At the Bayon temple, the unknown Khmer artists and craftsmen were able to produced extremely detailed bas-relief carvings of Khmer political history on the gallery walls. This multi-level waring scenes show events of their conquest and defeat of their enemies. Politics -conflicts of interest- at that time was mostly settled through violence, by going to war with each other.
The Bayon temple, is the heart of the temple complex, built by the ambitious builder, Buddhist King, Jayavarman VII, in 1181. This style of building, the Bayon Style, began to replace the previous dominant Hindu influences. All the statues of any value had been plundered over time but this wall picture of Khmer history is well-preserved. I saw it for the first time a few weeks back when I visited Cambodia.
This picture of barbarism with solders killing and elephants trampling on opposing sides reminded me somewhat of what had happened in Kuala Lumpur last Saturday 1 August.

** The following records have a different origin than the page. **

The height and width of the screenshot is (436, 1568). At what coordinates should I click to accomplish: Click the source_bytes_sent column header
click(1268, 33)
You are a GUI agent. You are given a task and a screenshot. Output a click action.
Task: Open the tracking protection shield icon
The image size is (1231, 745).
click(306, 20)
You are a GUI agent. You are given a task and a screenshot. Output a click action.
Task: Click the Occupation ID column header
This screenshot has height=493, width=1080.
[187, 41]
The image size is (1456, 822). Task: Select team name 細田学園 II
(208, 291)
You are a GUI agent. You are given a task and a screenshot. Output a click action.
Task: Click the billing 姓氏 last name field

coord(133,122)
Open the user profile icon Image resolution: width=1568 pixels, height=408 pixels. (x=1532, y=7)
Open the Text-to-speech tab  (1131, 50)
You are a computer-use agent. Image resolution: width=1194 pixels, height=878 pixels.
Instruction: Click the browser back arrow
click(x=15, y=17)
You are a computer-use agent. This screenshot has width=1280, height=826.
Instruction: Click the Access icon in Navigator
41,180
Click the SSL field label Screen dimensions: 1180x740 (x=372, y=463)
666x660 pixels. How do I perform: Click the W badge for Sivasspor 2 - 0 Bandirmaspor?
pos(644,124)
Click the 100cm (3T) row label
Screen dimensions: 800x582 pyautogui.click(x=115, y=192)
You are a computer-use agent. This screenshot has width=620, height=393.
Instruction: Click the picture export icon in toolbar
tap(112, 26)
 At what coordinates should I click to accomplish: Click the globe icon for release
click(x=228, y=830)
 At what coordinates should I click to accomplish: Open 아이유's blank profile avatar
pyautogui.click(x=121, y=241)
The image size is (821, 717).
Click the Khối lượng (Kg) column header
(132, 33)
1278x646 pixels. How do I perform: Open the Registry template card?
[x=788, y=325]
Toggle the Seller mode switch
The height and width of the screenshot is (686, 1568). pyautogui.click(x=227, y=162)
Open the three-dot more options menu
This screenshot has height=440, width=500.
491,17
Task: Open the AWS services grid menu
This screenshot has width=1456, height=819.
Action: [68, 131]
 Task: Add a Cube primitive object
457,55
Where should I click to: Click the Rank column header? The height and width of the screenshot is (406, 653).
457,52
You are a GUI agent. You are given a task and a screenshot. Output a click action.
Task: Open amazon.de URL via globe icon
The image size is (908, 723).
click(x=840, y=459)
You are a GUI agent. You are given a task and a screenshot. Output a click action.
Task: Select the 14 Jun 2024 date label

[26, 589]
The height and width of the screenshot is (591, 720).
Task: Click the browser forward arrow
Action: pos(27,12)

Malaysians made political history by marching in the street with opposing views of the Internal Security Act, a long-standing law allowing detention without trial.
But one would imagine that after 900 years of waring history in this region, we would have learn t to settle our disagreements, alliances and balances of power without resorting to using the Malaysian riot police to fire tear gas and water cannons into its own citizens’ gathering.
When can we resolve our diferences among us without resort to violence and imtimidation, so that we can be stronger, freer and happier?